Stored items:
____________________

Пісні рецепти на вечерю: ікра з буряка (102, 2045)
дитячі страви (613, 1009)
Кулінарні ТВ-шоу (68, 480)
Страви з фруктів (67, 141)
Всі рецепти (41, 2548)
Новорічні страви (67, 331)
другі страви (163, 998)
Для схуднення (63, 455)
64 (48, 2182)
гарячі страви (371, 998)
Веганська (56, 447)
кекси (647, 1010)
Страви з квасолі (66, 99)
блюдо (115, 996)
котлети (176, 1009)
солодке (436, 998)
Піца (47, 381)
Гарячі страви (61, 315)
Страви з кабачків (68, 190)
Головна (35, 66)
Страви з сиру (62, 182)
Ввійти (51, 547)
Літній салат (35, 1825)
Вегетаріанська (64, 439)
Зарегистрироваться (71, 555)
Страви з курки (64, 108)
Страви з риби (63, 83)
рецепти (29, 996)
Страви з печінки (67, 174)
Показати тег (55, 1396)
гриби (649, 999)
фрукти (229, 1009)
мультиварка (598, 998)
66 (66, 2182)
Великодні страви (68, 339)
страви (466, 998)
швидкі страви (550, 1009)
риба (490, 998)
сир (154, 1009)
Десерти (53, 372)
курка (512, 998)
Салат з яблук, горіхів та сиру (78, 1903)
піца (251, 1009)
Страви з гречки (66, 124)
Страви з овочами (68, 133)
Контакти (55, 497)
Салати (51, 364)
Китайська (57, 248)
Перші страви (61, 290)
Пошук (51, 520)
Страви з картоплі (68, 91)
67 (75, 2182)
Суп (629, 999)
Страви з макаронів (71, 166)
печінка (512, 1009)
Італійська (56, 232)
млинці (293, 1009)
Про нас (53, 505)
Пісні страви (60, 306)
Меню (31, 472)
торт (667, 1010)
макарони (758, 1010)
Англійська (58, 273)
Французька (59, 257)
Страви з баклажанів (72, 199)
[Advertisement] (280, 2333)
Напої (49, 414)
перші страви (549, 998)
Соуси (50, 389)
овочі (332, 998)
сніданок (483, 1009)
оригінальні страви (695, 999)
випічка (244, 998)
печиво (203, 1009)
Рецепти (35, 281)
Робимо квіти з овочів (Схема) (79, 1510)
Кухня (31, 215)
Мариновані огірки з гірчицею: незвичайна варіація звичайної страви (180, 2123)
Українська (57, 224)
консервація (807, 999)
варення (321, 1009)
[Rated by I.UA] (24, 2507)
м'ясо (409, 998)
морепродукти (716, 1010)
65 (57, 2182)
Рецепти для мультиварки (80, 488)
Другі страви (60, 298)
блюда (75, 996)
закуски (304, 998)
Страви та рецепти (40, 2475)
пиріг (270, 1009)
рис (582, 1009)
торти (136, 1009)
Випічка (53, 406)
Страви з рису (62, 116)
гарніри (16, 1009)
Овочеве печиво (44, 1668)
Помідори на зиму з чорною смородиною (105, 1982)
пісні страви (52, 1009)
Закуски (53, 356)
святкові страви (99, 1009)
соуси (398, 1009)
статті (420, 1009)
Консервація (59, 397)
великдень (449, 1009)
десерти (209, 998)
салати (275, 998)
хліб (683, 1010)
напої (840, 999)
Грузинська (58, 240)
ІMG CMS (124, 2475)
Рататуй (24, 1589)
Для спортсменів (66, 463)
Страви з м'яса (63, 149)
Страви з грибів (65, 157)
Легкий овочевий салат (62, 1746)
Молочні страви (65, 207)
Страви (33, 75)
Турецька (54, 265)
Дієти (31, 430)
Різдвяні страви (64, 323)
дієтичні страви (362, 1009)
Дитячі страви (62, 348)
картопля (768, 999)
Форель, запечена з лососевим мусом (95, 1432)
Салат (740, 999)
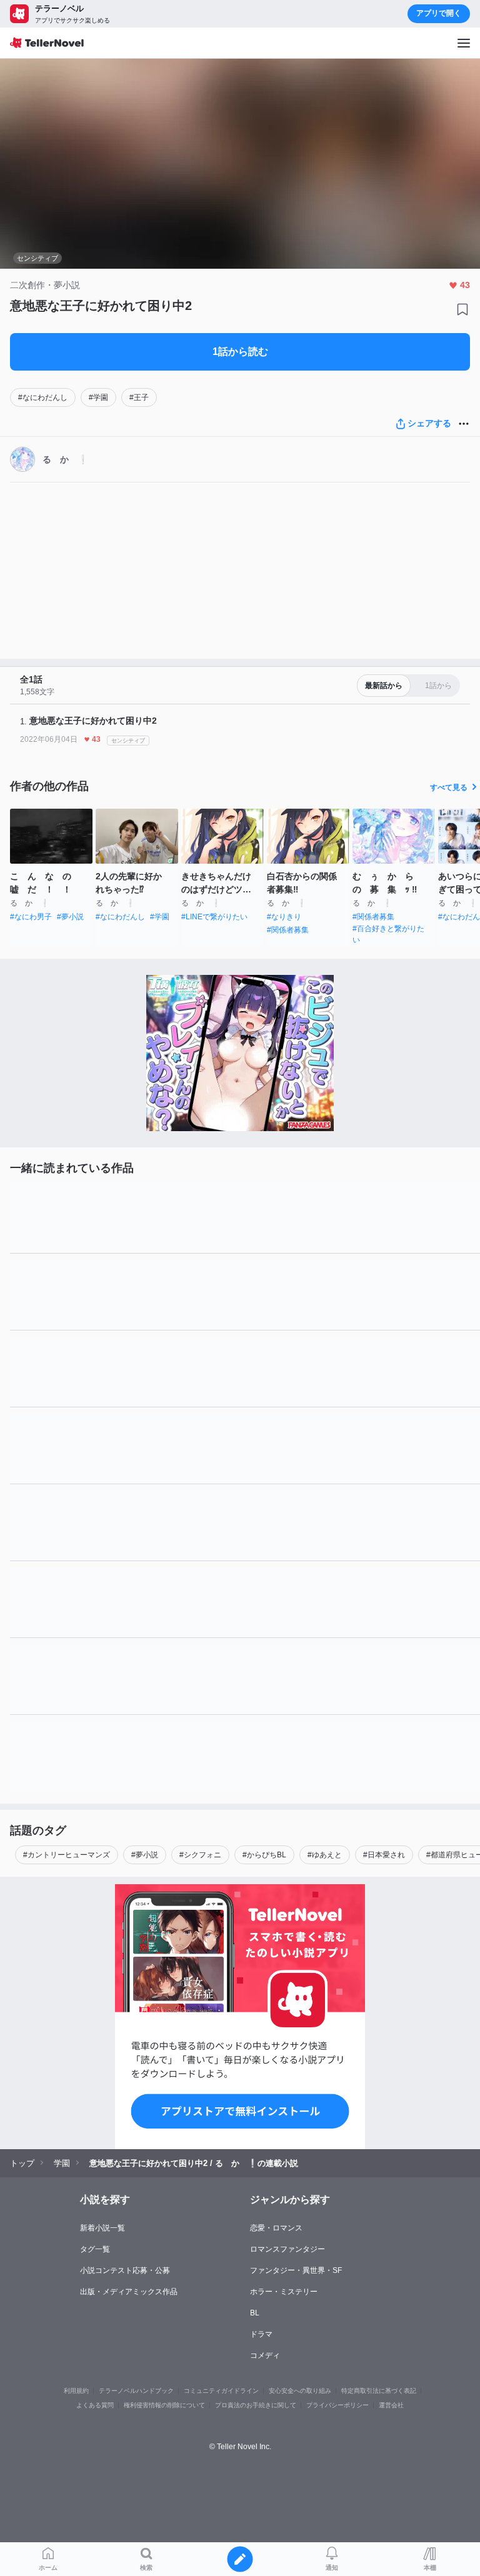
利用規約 (76, 2390)
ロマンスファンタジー (287, 2249)
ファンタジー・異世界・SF (296, 2270)
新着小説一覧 (102, 2228)
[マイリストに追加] (462, 309)
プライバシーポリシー (337, 2405)
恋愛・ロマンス (276, 2228)
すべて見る (449, 787)
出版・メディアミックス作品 (129, 2291)
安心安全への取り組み (300, 2390)
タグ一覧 (95, 2249)
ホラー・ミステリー (284, 2291)
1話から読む (240, 351)
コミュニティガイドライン (221, 2390)
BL (254, 2313)
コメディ (265, 2355)
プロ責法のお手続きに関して (255, 2405)
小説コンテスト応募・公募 (125, 2270)
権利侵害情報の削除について (164, 2405)
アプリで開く (438, 13)
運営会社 (391, 2405)
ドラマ (261, 2334)
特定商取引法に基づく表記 (378, 2390)
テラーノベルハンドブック (136, 2390)
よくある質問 (95, 2405)
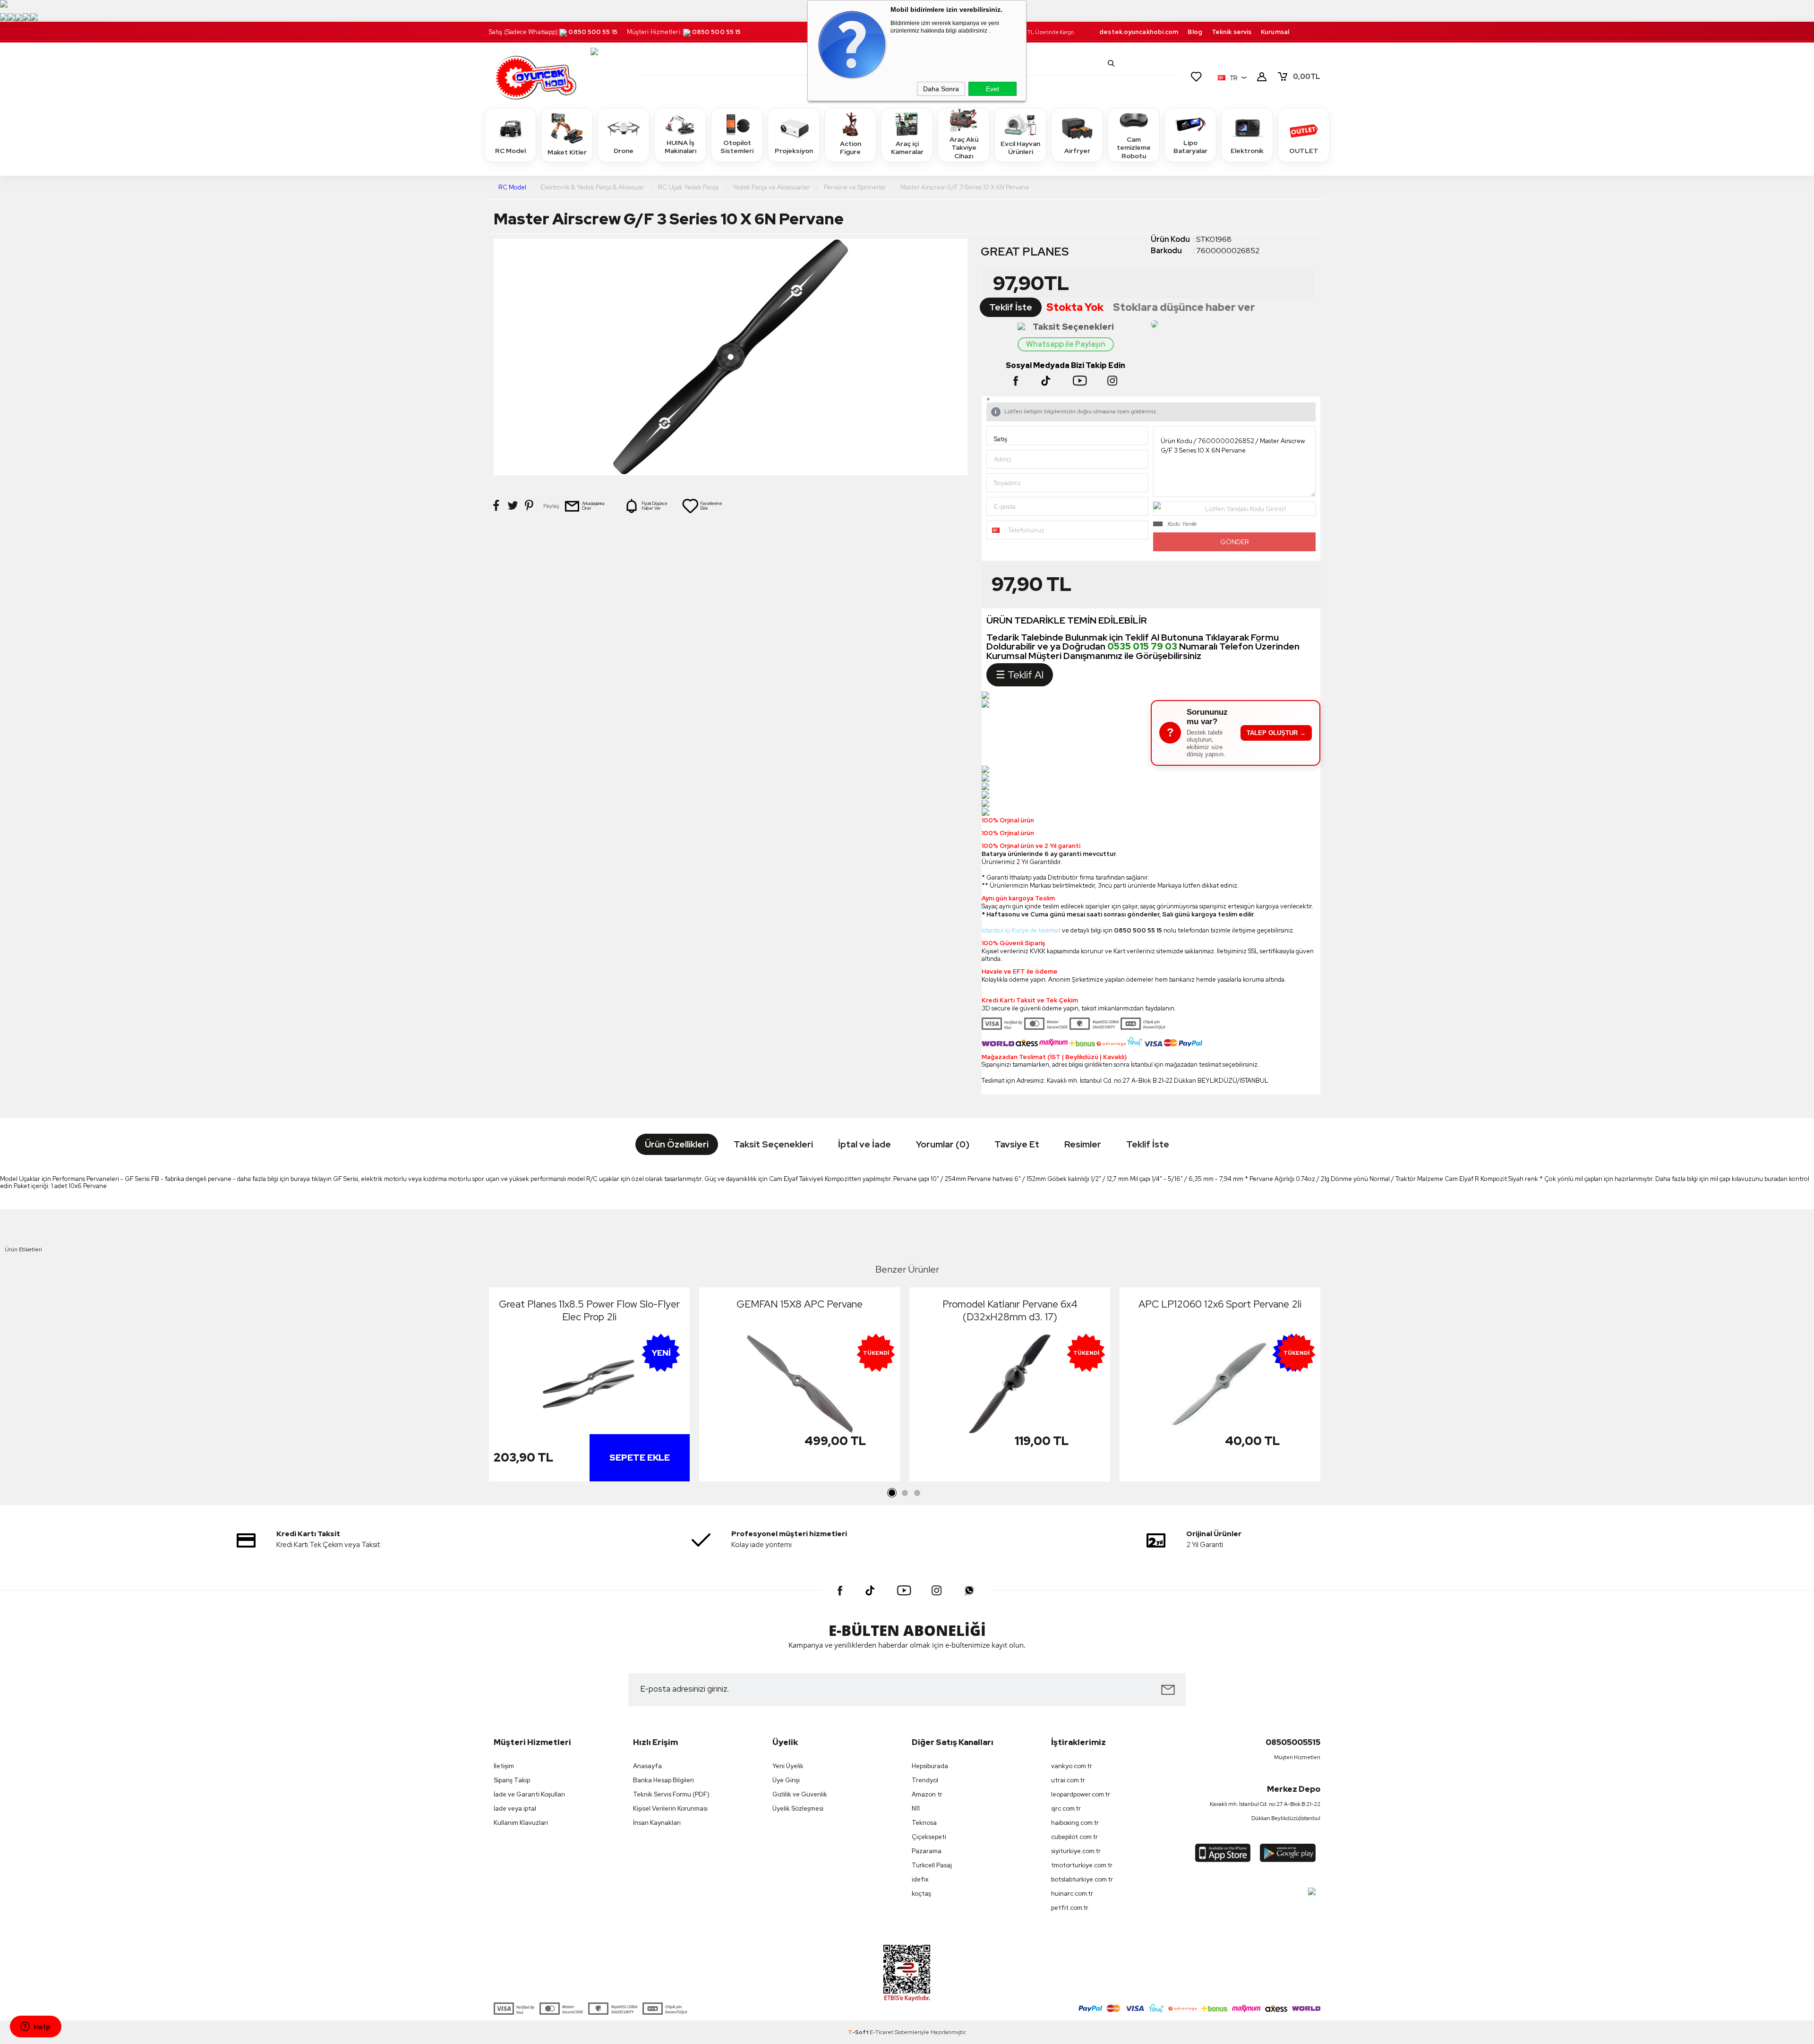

____________________

TASK INSTRUCTIONS:
Each record above must be retyped exactly. Omit the pictures.

EXPECTED OUTPUT:
Пісні рецепти на вечерю: ікра з буряка (102, 2045)
дитячі страви (613, 1009)
Кулінарні ТВ-шоу (68, 480)
Страви з фруктів (67, 141)
Всі рецепти (41, 2548)
Новорічні страви (67, 331)
другі страви (163, 998)
Для схуднення (63, 455)
64 (48, 2182)
гарячі страви (371, 998)
Веганська (56, 447)
кекси (647, 1010)
Страви з квасолі (66, 99)
блюдо (115, 996)
котлети (176, 1009)
солодке (436, 998)
Піца (47, 381)
Гарячі страви (61, 315)
Страви з кабачків (68, 190)
Головна (35, 66)
Страви з сиру (62, 182)
Ввійти (51, 547)
Літній салат (35, 1825)
Вегетаріанська (64, 439)
Зарегистрироваться (71, 555)
Страви з курки (64, 108)
Страви з риби (63, 83)
рецепти (29, 996)
Страви з печінки (67, 174)
Показати тег (55, 1396)
гриби (649, 999)
фрукти (229, 1009)
мультиварка (598, 998)
66 (66, 2182)
Великодні страви (68, 339)
страви (466, 998)
швидкі страви (550, 1009)
риба (490, 998)
сир (154, 1009)
Десерти (53, 372)
курка (512, 998)
Салат з яблук, горіхів та сиру (78, 1903)
піца (251, 1009)
Страви з гречки (66, 124)
Страви з овочами (68, 133)
Контакти (55, 497)
Салати (51, 364)
Китайська (57, 248)
Перші страви (61, 290)
Пошук (51, 520)
Страви з картоплі (68, 91)
67 (75, 2182)
Суп (629, 999)
Страви з макаронів (71, 166)
печінка (512, 1009)
Італійська (56, 232)
млинці (293, 1009)
Про нас (53, 505)
Пісні страви (60, 306)
Меню (31, 472)
торт (667, 1010)
макарони (758, 1010)
Англійська (58, 273)
Французька (59, 257)
Страви з баклажанів (72, 199)
[Advertisement] (280, 2333)
Напої (49, 414)
перші страви (549, 998)
Соуси (50, 389)
овочі (332, 998)
сніданок (483, 1009)
оригінальні страви (695, 999)
випічка (244, 998)
печиво (203, 1009)
Рецепти (35, 281)
Робимо квіти з овочів (Схема) (79, 1510)
Кухня (31, 215)
Мариновані огірки з гірчицею: незвичайна варіація звичайної страви (180, 2123)
Українська (57, 224)
консервація (807, 999)
варення (321, 1009)
[Rated by I.UA] (24, 2507)
м'ясо (409, 998)
морепродукти (716, 1010)
65 (57, 2182)
Рецепти для мультиварки (80, 488)
Другі страви (60, 298)
блюда (75, 996)
закуски (304, 998)
Страви та рецепти (40, 2475)
пиріг (270, 1009)
рис (582, 1009)
торти (136, 1009)
Випічка (53, 406)
Страви з рису (62, 116)
гарніри (16, 1009)
Овочеве печиво (44, 1668)
Помідори на зиму з чорною смородиною (105, 1982)
пісні страви (52, 1009)
Закуски (53, 356)
святкові страви (99, 1009)
соуси (398, 1009)
статті (420, 1009)
Консервація (59, 397)
великдень (449, 1009)
десерти (209, 998)
салати (275, 998)
хліб (683, 1010)
напої (840, 999)
Грузинська (58, 240)
ІMG CMS (124, 2475)
Рататуй (24, 1589)
Для спортсменів (66, 463)
Страви з м'яса (63, 149)
Страви з грибів (65, 157)
Легкий овочевий салат (62, 1746)
Молочні страви (65, 207)
Страви (33, 75)
Турецька (54, 265)
Дієти (31, 430)
Різдвяні страви (64, 323)
дієтичні страви (362, 1009)
Дитячі страви (62, 348)
картопля (768, 999)
Форель, запечена з лососевим мусом (95, 1432)
Салат (740, 999)
利用規約 (76, 2390)
ロマンスファンタジー (287, 2249)
ファンタジー・異世界・SF (296, 2270)
新着小説一覧 (102, 2228)
[マイリストに追加] (462, 309)
プライバシーポリシー (337, 2405)
恋愛・ロマンス (276, 2228)
すべて見る (449, 787)
出版・メディアミックス作品 (129, 2291)
安心安全への取り組み (300, 2390)
タグ一覧 (95, 2249)
ホラー・ミステリー (284, 2291)
1話から読む (240, 351)
コミュニティガイドライン (221, 2390)
BL (254, 2313)
コメディ (265, 2355)
プロ責法のお手続きに関して (255, 2405)
小説コンテスト応募・公募 (125, 2270)
権利侵害情報の削除について (164, 2405)
アプリで開く (438, 13)
運営会社 (391, 2405)
ドラマ (261, 2334)
特定商取引法に基づく表記 (378, 2390)
テラーノベルハンドブック (136, 2390)
よくある質問 (95, 2405)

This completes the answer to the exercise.